STUDY QUESTIONS –
1 - Answer these questions using the review of the film "Trapped":
(a) Who directed the film?
(b) Which agency oversees currency crimes?
(c) In what city is the counterfeiter in jail?
2 - Write a continuation of the review of the film "Trapped," starting after its final sentence.

That’s why he was so hilarious in the “Airplane!” and “Hot Shots” movies. Tough can be taken over the top, and boy did he ever. Rewatch his elderly exercise guru on “Seinfeld” and watch Jerry struggle to not break character. “Over the top” came entirely too naturally for Beau and Jeff’s dad.

“Trapped” is a darker-than-dark noir whose Feds-always-get-their-man messaging is so heavy-handed it borders on parody. Voice-over narration repeatedly pounds-home the dogged determination of the Secret Service, chasing down the source of bogus $20 bills, and “the good guys” in the film are so wired (literally) into the underworld types they’re pursuing that they can seem omniscient.

But a young Bridges, Barbara Payton (“Kiss Tomorrow Goodbye”) in her breakout role and director Richard Fleischer (“Narrow Margin,” “20,000 Leagues Under the Sea,” “Fantastic Voyage”) managed to turn out a memorable, brisk thriller that is the epitome of the genre the French later labeled “film noir.”

A compact, tightly-framed and efficient opening scene establishes that there are counterfeit $20 bills in circulation as a little old lady is stricken to learn the money she’s passing at a bank is bogus, and that she’s out $20. A hectoring narrator lectures her and us that “people need to learn” to spot funny money, because it costs us all.

The Secret Service, the agency overseeing currency crimes, recognizes the bill as “the old Stuart note,” and somebody is dispatched to check out its printer. “His address is still Atlanta.”

That’s where the counterfeiter’s in jail. Tris Stewart (Bridges) stands out not just because he’s been allowed to keep his sportscoat, black shirt and dress pants in prison. He’s a cynical smartass. How is he responsible for fresh phony $20s?

“You figure I been, uh, floating’em out the window?”

Somebody has his old printing plates, and they’re going to need him to track them down. An elaborate ruse of an “escape” is engineered, with Stuart affecting a real escape by punching out the agent assigned to shadow him.

Bridges is instantly credible as a tough guy thanks to his commitment to the realistic violence of this opening brawl. He slaps around law enforcement and others like he’s auditioning for “Airplane.”

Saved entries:
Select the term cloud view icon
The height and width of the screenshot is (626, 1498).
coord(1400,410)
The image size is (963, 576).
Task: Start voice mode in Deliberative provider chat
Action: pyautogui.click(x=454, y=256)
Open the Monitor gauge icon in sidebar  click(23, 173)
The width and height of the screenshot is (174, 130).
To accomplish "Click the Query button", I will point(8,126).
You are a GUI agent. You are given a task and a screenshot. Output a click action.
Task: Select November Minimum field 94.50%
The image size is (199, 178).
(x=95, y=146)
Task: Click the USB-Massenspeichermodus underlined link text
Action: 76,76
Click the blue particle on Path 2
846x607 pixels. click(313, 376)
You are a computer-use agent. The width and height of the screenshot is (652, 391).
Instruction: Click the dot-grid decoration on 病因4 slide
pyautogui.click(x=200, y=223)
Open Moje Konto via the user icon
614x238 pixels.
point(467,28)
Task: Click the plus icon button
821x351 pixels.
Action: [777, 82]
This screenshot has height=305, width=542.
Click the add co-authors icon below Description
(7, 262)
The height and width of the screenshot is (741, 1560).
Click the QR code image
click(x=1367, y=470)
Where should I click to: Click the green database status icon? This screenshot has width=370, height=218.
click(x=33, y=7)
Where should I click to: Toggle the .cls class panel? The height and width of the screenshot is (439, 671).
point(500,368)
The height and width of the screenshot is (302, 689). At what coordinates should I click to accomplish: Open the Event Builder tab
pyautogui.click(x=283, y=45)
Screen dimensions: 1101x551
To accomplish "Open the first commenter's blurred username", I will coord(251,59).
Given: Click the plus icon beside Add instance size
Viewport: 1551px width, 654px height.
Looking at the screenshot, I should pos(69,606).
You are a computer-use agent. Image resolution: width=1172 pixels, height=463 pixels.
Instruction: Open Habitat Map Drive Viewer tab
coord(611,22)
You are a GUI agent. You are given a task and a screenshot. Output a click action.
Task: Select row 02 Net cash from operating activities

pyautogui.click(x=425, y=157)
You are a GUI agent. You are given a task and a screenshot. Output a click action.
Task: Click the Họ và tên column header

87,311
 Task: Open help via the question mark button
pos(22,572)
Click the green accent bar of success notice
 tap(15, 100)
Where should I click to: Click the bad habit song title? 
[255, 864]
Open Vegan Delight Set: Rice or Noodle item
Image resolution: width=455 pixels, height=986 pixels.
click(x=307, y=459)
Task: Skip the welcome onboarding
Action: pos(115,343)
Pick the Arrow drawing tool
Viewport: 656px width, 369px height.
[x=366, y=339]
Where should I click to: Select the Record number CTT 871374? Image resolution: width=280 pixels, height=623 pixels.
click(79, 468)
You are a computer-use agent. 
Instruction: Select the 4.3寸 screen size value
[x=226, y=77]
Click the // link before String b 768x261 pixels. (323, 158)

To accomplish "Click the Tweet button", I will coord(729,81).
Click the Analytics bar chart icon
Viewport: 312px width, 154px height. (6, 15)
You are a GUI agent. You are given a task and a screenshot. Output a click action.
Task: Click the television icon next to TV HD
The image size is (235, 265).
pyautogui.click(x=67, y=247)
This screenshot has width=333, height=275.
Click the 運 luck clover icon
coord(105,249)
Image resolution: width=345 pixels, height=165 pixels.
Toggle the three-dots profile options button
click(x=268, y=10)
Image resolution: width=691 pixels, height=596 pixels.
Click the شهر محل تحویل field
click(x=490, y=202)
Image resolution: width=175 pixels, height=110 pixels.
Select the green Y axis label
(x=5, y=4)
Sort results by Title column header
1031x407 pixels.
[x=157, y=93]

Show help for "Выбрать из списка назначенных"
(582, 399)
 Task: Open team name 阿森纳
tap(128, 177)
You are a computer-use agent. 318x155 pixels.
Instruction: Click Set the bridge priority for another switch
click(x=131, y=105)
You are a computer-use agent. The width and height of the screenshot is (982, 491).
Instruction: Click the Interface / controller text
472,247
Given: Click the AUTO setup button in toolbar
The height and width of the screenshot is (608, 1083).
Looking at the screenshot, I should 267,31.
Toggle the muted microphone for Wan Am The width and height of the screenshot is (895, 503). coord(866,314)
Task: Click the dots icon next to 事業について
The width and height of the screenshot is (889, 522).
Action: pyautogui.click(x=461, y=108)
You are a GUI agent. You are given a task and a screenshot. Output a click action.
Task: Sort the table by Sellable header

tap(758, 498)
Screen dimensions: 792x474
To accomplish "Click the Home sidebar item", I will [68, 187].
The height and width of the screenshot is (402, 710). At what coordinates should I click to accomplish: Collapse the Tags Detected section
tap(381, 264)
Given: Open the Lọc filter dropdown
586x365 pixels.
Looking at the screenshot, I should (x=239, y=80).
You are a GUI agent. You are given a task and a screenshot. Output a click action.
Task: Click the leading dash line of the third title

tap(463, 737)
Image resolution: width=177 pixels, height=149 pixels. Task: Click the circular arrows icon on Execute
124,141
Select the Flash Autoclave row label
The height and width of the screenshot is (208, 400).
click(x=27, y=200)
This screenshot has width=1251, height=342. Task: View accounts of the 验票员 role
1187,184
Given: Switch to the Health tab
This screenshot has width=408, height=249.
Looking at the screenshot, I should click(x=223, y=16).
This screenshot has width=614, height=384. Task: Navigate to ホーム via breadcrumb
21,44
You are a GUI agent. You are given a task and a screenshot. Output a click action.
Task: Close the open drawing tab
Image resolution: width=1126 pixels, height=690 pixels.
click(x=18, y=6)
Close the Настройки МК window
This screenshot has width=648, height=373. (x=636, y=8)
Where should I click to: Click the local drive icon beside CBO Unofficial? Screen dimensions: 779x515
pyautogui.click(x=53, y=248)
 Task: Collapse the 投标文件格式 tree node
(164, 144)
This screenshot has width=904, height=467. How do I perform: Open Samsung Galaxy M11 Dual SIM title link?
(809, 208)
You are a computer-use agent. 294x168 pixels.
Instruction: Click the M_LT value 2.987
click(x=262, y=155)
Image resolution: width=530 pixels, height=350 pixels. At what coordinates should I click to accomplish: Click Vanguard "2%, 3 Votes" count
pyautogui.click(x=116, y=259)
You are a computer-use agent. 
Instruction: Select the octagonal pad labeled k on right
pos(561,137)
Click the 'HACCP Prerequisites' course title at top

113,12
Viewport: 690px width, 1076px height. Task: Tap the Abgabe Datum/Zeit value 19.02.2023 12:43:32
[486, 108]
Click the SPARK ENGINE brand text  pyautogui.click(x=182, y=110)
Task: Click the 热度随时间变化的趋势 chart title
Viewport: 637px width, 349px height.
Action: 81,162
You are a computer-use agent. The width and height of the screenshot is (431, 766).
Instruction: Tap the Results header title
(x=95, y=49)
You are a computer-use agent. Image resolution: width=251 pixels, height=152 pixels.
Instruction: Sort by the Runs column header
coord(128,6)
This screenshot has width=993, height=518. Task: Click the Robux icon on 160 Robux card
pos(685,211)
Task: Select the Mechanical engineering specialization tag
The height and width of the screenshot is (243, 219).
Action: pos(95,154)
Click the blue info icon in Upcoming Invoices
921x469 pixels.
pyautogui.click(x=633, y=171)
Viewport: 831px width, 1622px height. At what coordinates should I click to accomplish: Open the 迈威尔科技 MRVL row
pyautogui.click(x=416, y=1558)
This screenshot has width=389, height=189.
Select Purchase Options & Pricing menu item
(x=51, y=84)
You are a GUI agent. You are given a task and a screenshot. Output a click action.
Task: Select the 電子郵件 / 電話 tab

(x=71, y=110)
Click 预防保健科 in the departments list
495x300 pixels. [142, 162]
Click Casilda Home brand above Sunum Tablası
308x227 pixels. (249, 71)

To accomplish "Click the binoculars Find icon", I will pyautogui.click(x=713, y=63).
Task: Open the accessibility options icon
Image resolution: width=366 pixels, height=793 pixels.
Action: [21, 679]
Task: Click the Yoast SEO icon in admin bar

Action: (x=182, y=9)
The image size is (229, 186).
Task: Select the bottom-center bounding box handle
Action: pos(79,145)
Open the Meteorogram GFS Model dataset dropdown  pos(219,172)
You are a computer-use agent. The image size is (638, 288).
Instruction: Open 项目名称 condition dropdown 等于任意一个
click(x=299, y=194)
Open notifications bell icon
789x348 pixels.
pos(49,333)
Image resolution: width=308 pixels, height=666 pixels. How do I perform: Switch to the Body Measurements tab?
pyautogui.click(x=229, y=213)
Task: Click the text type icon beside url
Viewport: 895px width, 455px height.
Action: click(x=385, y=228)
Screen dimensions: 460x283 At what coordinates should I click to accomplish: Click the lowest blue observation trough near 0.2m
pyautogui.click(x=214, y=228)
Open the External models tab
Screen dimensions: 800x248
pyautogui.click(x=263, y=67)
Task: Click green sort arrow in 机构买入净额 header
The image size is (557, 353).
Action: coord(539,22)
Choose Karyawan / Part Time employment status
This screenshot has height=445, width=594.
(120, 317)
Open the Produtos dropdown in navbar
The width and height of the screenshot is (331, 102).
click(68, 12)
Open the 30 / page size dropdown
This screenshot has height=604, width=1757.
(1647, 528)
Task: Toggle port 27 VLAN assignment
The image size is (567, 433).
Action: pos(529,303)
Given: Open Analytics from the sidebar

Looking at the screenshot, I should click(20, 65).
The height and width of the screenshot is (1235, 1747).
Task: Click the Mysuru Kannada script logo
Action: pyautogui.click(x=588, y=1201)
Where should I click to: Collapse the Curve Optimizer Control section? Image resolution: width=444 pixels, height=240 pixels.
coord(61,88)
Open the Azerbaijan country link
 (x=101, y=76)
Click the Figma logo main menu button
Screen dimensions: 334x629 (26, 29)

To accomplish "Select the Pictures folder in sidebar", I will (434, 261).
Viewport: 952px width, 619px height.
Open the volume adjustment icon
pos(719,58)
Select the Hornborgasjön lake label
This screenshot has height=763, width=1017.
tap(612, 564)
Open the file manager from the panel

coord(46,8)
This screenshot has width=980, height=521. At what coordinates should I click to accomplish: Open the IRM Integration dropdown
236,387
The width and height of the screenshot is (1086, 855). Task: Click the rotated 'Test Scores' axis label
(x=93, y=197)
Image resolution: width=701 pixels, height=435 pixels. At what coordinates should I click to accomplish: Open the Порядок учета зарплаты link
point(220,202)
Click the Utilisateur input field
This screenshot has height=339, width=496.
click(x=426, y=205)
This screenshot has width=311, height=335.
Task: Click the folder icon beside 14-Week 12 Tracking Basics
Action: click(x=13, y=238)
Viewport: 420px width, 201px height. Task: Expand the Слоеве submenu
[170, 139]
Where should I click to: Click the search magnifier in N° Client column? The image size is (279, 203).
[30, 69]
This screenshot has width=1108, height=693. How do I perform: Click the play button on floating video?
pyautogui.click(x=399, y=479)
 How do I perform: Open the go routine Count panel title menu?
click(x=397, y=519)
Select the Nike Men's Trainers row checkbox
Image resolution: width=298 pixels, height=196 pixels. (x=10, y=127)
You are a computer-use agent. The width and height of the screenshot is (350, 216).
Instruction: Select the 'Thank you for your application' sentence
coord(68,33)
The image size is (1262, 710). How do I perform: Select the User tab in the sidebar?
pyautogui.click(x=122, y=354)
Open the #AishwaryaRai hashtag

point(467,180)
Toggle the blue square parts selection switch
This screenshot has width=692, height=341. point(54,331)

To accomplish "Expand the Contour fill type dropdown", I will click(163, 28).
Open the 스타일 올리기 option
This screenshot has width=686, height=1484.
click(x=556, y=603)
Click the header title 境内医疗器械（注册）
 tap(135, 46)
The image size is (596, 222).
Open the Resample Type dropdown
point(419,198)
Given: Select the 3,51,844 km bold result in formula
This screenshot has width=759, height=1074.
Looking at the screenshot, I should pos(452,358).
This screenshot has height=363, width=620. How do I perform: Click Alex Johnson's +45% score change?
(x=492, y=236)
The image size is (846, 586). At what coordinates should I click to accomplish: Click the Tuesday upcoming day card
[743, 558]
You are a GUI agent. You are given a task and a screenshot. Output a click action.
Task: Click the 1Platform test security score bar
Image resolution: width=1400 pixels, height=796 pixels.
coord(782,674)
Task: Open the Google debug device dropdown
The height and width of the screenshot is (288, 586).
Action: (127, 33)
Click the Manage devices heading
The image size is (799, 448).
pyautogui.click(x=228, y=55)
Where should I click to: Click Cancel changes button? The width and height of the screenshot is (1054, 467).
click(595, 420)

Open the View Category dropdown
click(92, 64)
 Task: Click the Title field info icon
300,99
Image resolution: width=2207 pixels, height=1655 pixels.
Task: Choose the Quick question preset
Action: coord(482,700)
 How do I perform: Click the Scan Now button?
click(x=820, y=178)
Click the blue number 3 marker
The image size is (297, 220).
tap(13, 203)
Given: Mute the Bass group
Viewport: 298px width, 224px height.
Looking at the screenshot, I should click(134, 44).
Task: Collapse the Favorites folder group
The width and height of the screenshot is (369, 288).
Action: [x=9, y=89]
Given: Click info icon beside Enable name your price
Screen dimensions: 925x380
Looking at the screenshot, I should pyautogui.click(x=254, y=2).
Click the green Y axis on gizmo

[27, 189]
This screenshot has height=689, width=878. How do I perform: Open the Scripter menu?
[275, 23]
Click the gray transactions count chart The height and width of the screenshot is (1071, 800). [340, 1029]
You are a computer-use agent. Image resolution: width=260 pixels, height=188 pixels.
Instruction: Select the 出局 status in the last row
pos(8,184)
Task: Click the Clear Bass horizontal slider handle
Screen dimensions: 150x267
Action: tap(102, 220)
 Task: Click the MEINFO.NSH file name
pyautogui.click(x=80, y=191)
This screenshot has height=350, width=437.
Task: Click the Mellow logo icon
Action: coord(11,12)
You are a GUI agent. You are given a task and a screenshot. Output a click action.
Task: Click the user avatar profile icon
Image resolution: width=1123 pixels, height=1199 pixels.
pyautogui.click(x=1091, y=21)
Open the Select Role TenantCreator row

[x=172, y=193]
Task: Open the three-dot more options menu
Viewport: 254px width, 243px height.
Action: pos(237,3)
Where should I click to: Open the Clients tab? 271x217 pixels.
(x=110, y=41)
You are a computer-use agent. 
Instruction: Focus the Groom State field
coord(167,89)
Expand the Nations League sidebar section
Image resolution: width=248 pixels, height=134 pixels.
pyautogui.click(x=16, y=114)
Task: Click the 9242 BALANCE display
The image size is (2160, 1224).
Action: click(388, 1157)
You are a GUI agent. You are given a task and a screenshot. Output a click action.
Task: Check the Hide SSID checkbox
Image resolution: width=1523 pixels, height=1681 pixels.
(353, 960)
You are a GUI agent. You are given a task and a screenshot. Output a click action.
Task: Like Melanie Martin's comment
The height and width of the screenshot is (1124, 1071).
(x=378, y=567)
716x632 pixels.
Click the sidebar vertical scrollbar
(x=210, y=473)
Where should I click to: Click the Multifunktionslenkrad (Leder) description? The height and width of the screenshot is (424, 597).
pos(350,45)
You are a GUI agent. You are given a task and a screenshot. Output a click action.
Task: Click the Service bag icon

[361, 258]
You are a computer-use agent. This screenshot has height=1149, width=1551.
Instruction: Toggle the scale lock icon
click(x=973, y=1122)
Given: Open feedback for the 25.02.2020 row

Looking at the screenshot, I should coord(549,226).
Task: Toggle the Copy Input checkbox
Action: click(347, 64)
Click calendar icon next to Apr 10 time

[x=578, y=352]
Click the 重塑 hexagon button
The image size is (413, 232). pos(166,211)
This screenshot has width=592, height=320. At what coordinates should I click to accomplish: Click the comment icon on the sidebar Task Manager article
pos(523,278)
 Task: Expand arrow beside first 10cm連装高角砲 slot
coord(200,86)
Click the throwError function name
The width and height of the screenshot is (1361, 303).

RESPONSES TO THE TASKS –
1 -
(a) Richard Fleischer
(b) The Secret Service
(c) Atlanta

2 -
Stuart is on the lam, tracking down his “cigarette” girl girlfriend, Meg (Payton), passing herself off as Laurie Fredericks out in LA. She’s got the attention of another suitor (veteran character actor John Hoyt, oily and vile even early in his career). But it turns out the charmless mug Johnny Hackett is also a Fed.

They’ve been watching Meg/Laurie. They even have her apartment wired. The film follows them as they track Tris and Meg through LA’s underworld, through old associates, to find those $20 bill printing plates.

The conventional story and its docu-drama treatment aside, the thing that grabs your eye straight off is old school cinematographer Guy Roe’s velvety contrast lighting design and put-it-on-a-poster framing. It’s startling to see a B-movie from that era — and with Eagle-Lion distributing “Trapped,” “B-movie” can seem a tad generous — this gorgeous. A few years later, Roe somehow found himself in Japan with Raymond Burr filming the original “Godzilla” with the A-bomb lizard-obsessed Japanese.

The screenplay by Earl Felton and George Zuckerman is a primer in noir hard-boiled. If there’s a pithier noir one-liner than “No cream, Sugar,” and a better guy to deliver it than Bridges, I’ll eat my fedora.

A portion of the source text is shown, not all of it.